La fumure organique, bien que fabriquée par les producteurs, a aussi des exigences qui sont souvent des obstacles. Ici aussi, plus les surfaces cultivables sont importantes, plus la fumure doit être en grande quantité. Mais la fabrication de cet engrais naturel n’est pas une mince affaire. Elle nécessite, selon Moussa Joseph Dagano qui travaille avec la fumure organique depuis plus de 20 ans, un minimum de moyens. A titre d’exemple, il faut disposer de moyens de transport des résidus de récolte et des déchets d’animaux pour les entreposer à des fins de compostage, de beaucoup d’eau pour l’arrosage. Soumaïla Sanou, qui ne fabrique pas in situ la fumure, confirme la nécessité de moyens minima concernant cet engrais naturel lorsqu’il fait savoir, par exemple, qu’au cours de la campagne écoulée, il a déboursé près de 200 000 F CFA pour acheter de la fumure organique.

Ensuite, il a loué un camion pour transporter la quantité achetée de la zone industrielle de Bobo à son exploitation, située à une vingtaine de kilomètres en dehors de la ville, à 75 000 F CFA le voyage. Ces facteurs sont à l’origine d’un certain abandon de la fabrication de la fumure par des producteurs qui bénéficiaient d’un coup de pouce de l’Etat à travers l’opération fosses fumières. Dans certaines localités, ces fosses sont délaissées après l’arrêt des financements. Ce qui fait dire à M. Dagano de la fédération NIAN-ZWE que : « il ne suffit pas de donner des pelles, des pioches, des brouettes, un peu de ciment pour faire une fosse sans une politique de fabrication de compost ». Sinon, ce serait réaliser des fosses fumières qui ne seront pas fonctionnelles.
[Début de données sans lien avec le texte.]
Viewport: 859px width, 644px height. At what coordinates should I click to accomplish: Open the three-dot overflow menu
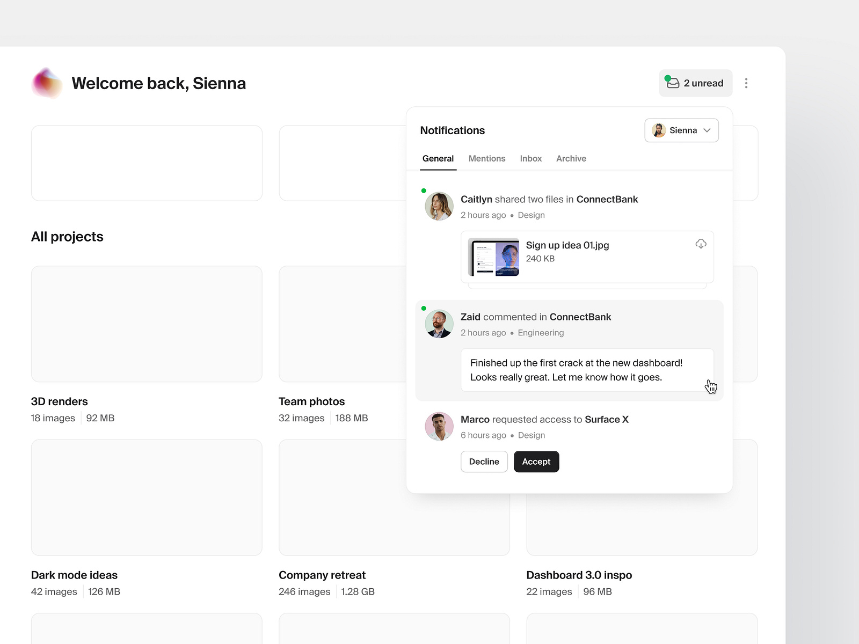(746, 83)
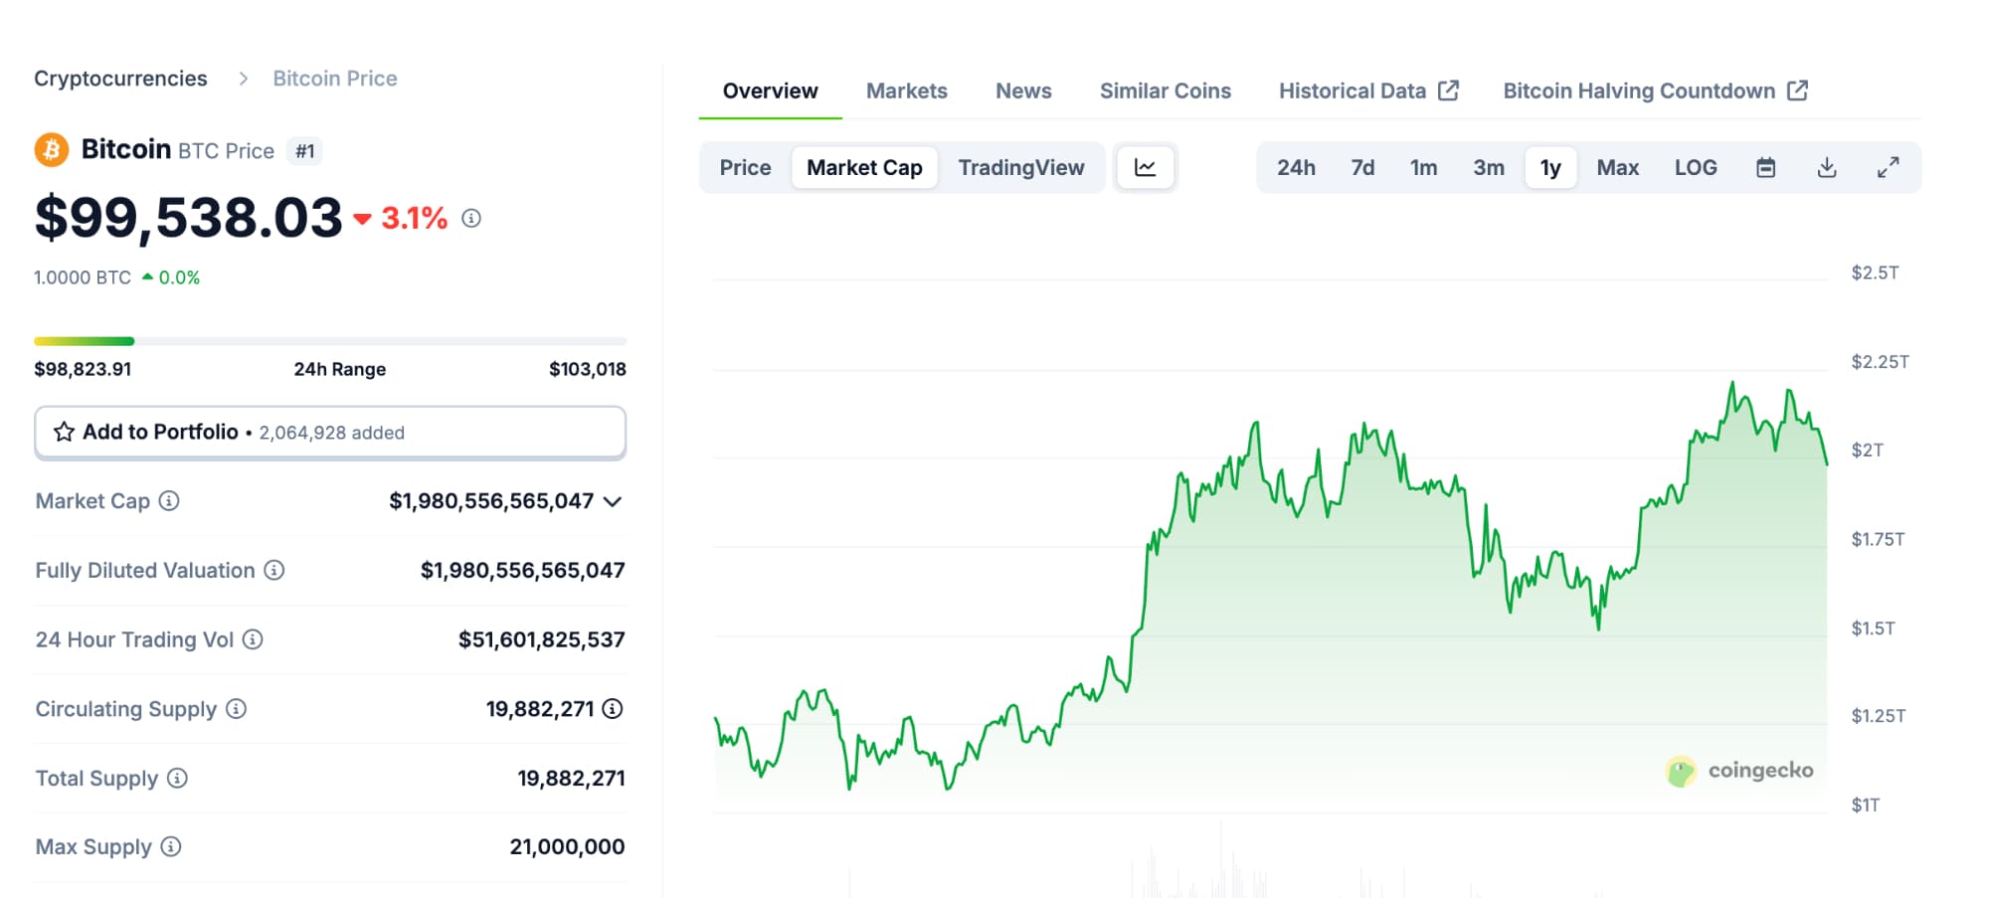
Task: Select the 7d time range
Action: 1362,167
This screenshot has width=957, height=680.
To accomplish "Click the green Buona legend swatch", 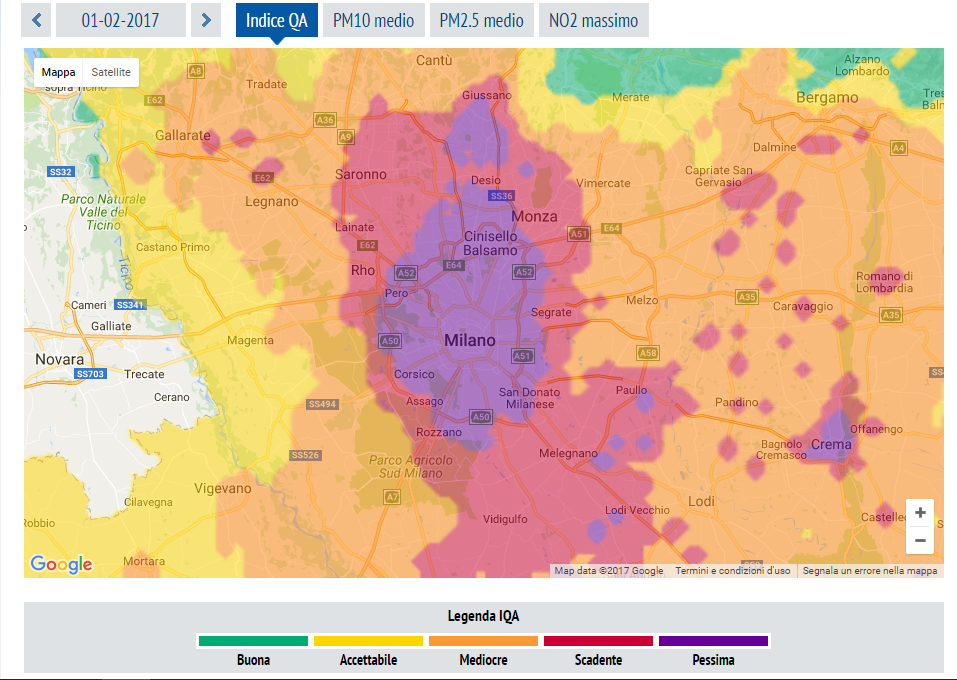I will tap(253, 641).
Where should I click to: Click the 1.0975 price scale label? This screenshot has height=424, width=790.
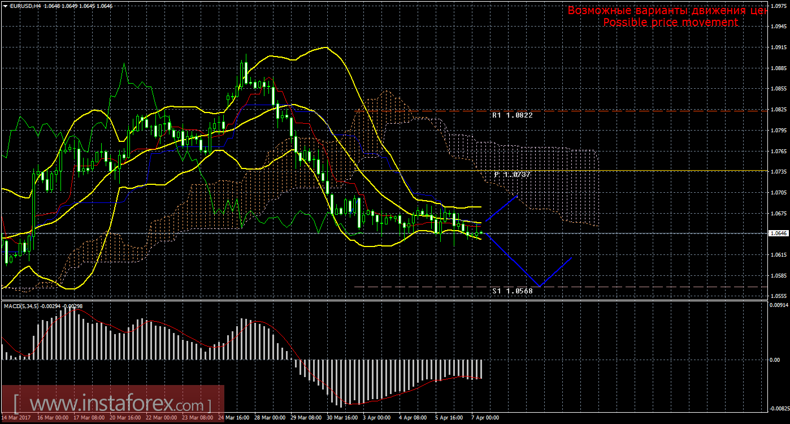(x=778, y=6)
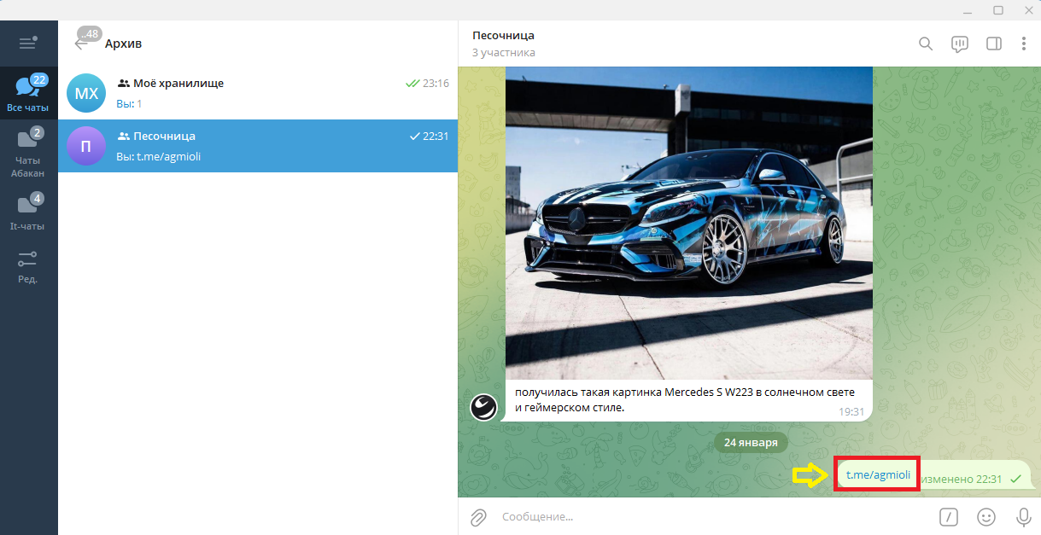Open the It-чаты folder
Screen dimensions: 1041x535
click(28, 212)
C’est d’ailleurs le constat fait par la mission du RVCC ci-dessus citée la campagne écoulée dans les régions de la Boucle du Mouhoun et du Centre-Ouest. D’où sa recommandation de « réaliser une étude sérieuse pour faire le bilan de mise en œuvre de l’utilisation des fosses afin d’aboutir à des recommandations vers l’élaboration d’une stratégie plus adaptée ». Pourtant, comparativement à l’engrais minéral, la fumure organique est beaucoup plus bénéfique et incontournable. A en croire Moussa Joseph Dagano, « au Burkina, il n’y a pas de sol suffisamment riche pour se passer de la fumure organique ». Et, ajoute-t-il, avec les changements climatiques, la fumure organique est devenue un thème transversal. Tout doit être mis en œuvre pour vulgariser et rendre accessible la fumure organique, la mère des engrais.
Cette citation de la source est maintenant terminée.